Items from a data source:
=== Section Start ===
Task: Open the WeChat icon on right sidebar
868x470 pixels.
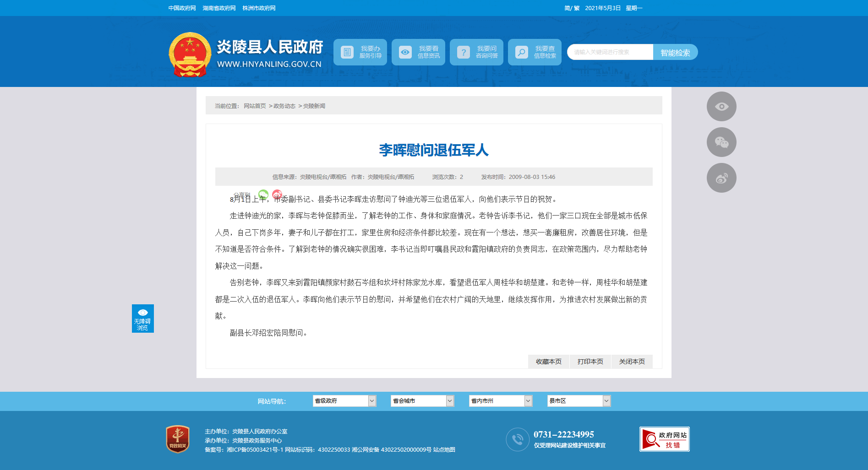Action: (721, 142)
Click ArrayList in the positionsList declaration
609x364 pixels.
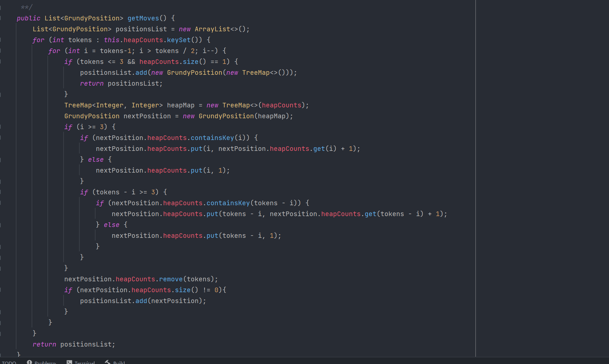click(x=212, y=29)
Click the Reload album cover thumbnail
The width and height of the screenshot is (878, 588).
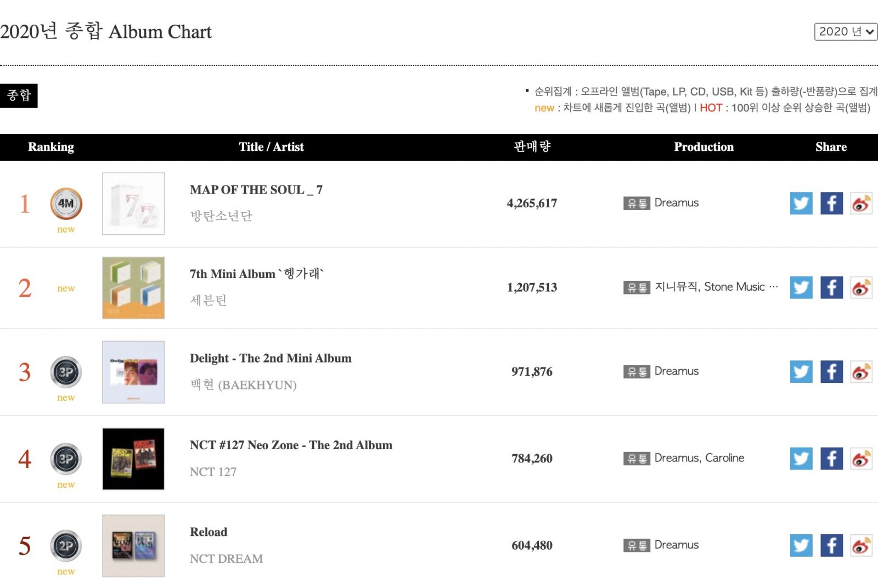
=== Section End ===
Without the pictures, repeat exactly the lines running from the line containing "Click the Reload album cover thumbnail" through the end of the data, both ends included.

- _Solution below_
Click the Reload album cover thumbnail
The width and height of the screenshot is (878, 588).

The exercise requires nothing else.